» **Description of the task**: Can you render the lines below as a numbered list, skipping any blank lines and leaving the pictures out of your answer?
--- start of Exercise data ---
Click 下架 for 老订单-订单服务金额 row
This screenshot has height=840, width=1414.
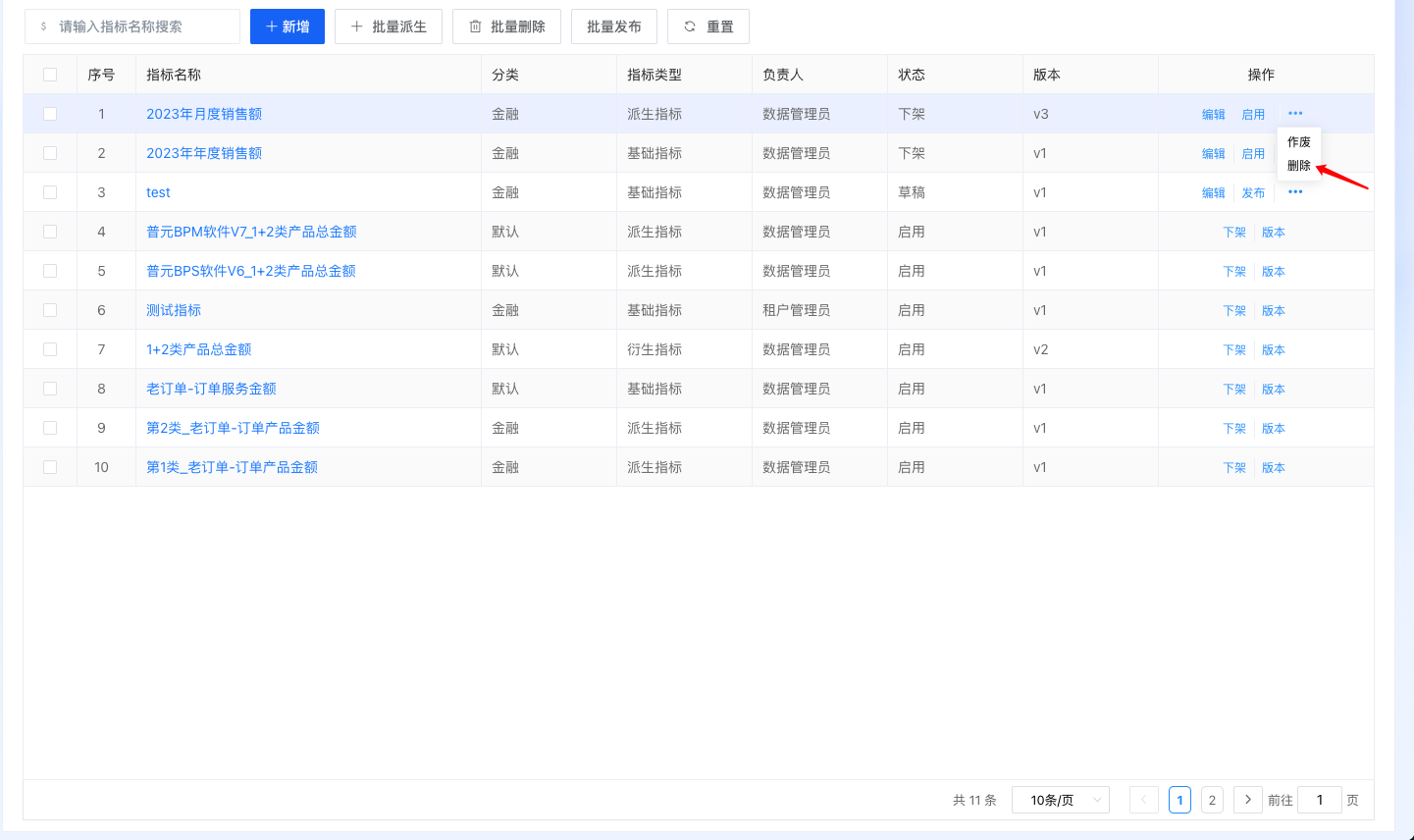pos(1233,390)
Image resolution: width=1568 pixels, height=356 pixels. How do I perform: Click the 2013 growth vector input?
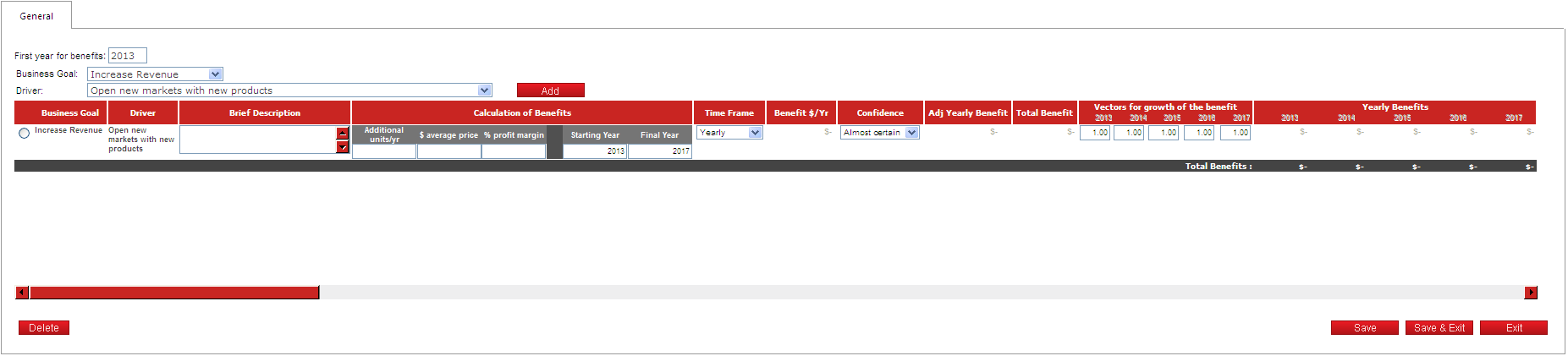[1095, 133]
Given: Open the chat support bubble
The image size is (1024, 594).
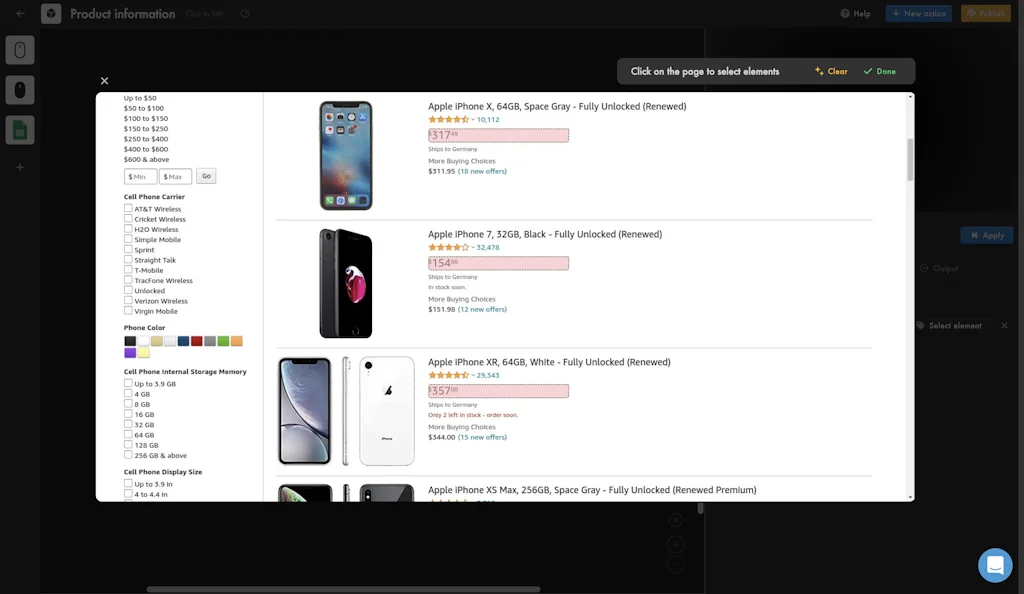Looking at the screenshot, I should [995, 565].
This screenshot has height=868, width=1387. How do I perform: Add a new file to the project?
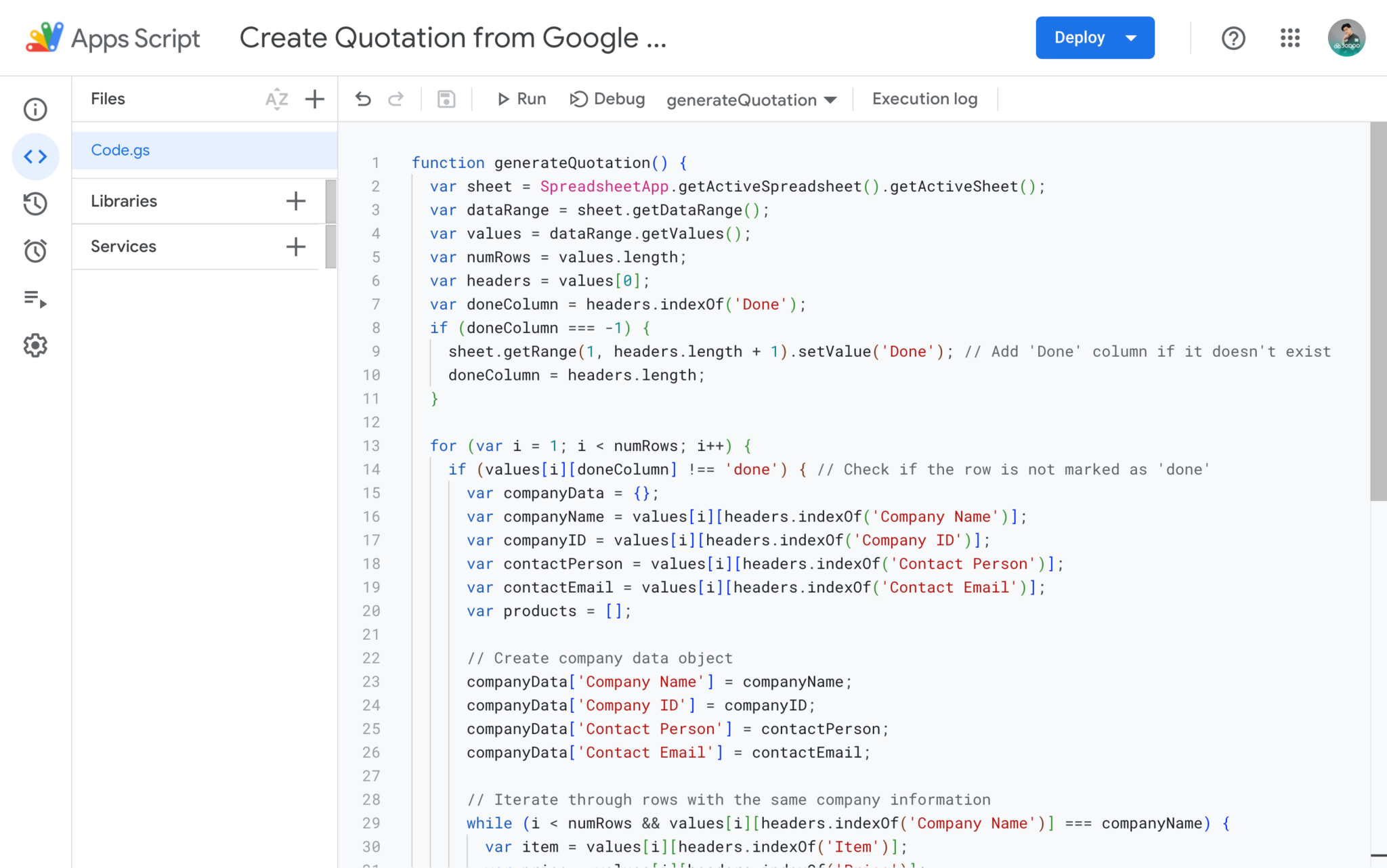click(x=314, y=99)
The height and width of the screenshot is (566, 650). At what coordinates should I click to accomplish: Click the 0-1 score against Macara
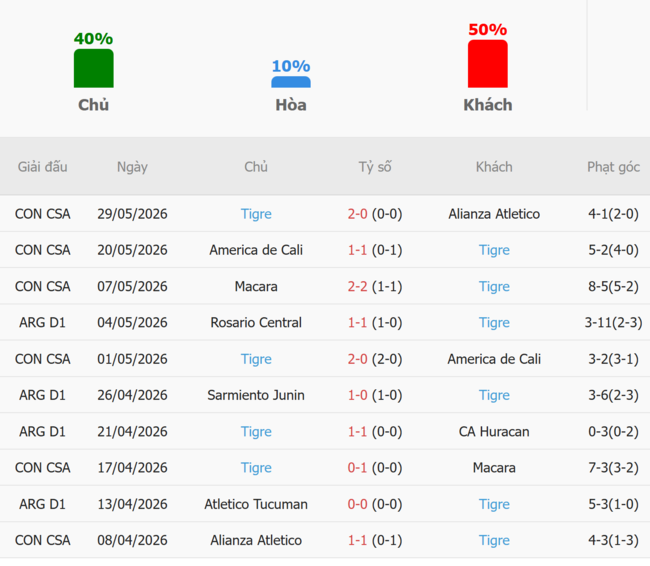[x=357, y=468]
--- end of Exercise data ---
» **Final result**:
1. Click 下架 for 老订单-订单服务金额 row
2. This screenshot has height=840, width=1414.
3. pos(1233,390)
4. Image resolution: width=1568 pixels, height=356 pixels. How do I perform: Click the 2013 growth vector input?
5. [1095, 133]
6. Given: Open the chat support bubble
7. The image size is (1024, 594).
8. Looking at the screenshot, I should [995, 565].
9. This screenshot has height=868, width=1387. How do I perform: Add a new file to the project?
10. click(x=314, y=99)
11. The height and width of the screenshot is (566, 650). At what coordinates should I click to accomplish: Click the 0-1 score against Macara
12. [x=357, y=468]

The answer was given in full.